Angelina stopped. She didn't scream this time. She blinked, her eyes adjusting to the silhouette of the man in the military coat. When she recognized him she didn't run. She just sagged, as if the strings holding her upright had been cut.

"You're persistent," she croaked. Her voice was dry, like grinding stones. "Where is... where is the machine?"

"She has a name," Rupee snapped, stepping into the light. Her fists were clenched at her sides. "Her name is Anne. And she is safe, far away from you."

Angelina flinched at the venom in Rupee's tone. She wrapped her coat tighter around herself. "You're not Missilis. Missilis wouldn't care enough to follow me all day. They'd just drag me into a van."

"We are not Missilis," Arthur confirmed, his voice calm but authoritative. He walked forward slowly, keeping his hands visible. "I am Commander Arthur Cousland of the Outpost. And we need to talk, Angelina."

"I have nothing to say to you." She looked at the ground. "I spent the money. It's gone. If you're here to take it back, you'll have to take the fillings out of my teeth."

Rupee made a sound of disgust. "Is that all this is to you? A balance sheet? We saw the file, Angelina. 'Project Recall'. You walked into the recruitment center. You signed the papers. You sold your own daughter to be carved up and turned into a weapon for a monthly check!"

Angelina's head snapped up. The apathy vanished, replaced by a flash of raw, jagged fury. "You think you know? You think because you have a uniform and a shiny coat you know what happened in that room?"

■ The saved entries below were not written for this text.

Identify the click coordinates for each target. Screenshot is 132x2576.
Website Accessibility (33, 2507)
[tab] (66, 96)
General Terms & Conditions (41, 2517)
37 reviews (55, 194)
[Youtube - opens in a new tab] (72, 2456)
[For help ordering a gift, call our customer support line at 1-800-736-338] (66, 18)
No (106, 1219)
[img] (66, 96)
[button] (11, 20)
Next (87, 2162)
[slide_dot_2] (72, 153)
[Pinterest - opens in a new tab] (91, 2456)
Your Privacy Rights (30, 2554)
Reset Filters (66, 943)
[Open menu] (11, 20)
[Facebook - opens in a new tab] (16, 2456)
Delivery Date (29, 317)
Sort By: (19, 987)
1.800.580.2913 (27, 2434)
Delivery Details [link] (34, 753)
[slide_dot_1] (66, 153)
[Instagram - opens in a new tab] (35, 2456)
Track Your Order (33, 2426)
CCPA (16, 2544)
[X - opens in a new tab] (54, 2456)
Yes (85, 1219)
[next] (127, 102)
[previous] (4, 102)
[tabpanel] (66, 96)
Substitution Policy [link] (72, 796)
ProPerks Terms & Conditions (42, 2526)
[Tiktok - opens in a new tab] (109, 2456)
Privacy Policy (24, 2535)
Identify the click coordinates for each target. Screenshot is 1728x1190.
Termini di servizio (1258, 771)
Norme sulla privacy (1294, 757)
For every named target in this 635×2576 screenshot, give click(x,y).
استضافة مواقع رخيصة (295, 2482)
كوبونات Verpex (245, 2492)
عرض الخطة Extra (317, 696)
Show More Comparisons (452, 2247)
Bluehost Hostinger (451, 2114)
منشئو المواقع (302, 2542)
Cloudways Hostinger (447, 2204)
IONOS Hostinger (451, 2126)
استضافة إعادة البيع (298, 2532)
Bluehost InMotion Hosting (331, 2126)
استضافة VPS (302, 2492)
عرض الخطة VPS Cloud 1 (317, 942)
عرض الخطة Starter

"I know you abandoned her!" Rupee shouted, her composure cracking. Tears of frustration pricked her eyes. "I know she remembers you! Even when her memory is wiped every single day, she remembers you! She thinks you're waiting for her. She thinks you love her!"

"Shut up!" Angelina screamed. The sound echoed off the damp walls of the tenement block. "You don't know anything!"

Arthur stepped between them, his large frame breaking the line of sight. He placed a hand on Rupee's shoulder, feeling her trembling, then turned his full attention to the woman. "Then tell us."

Angelina was breathing hard, her chest heaving. She looked wild, cornered, and incredibly fragile.

"We didn't come here to arrest you," Arthur said softly. "And we didn't come to judge you, though it might look that way. We came because Anne is dying, Angelina."

That stopped her. The fury drained out, leaving only fear. "What?"

"Not her body," Arthur corrected. "Her mind. Her memory is fighting the programming. She remembers you. She remembers her life. And it's tearing her apart because she can't reconcile the mother she loves with the mother who isn't there."

Angelina covered her mouth with a trembling hand. "She... she remembers?"

"She remembered the cat," Arthur said, referencing the alley. "She remembered the smell of your coat. Your smile."

Angelina let out a choked sob. She leaned against the brick wall for support, sliding down until she was crouching on her haunches. "That's impossible. They told me..."

Rupee softened, seeing the woman crumble. The narrative of the greedy monster was cracking, revealing something far more pathetic and painful underneath.

"Why?" Arthur asked. He crouched down so he was eye-level with her. "Why did you do it? Why sign her over?"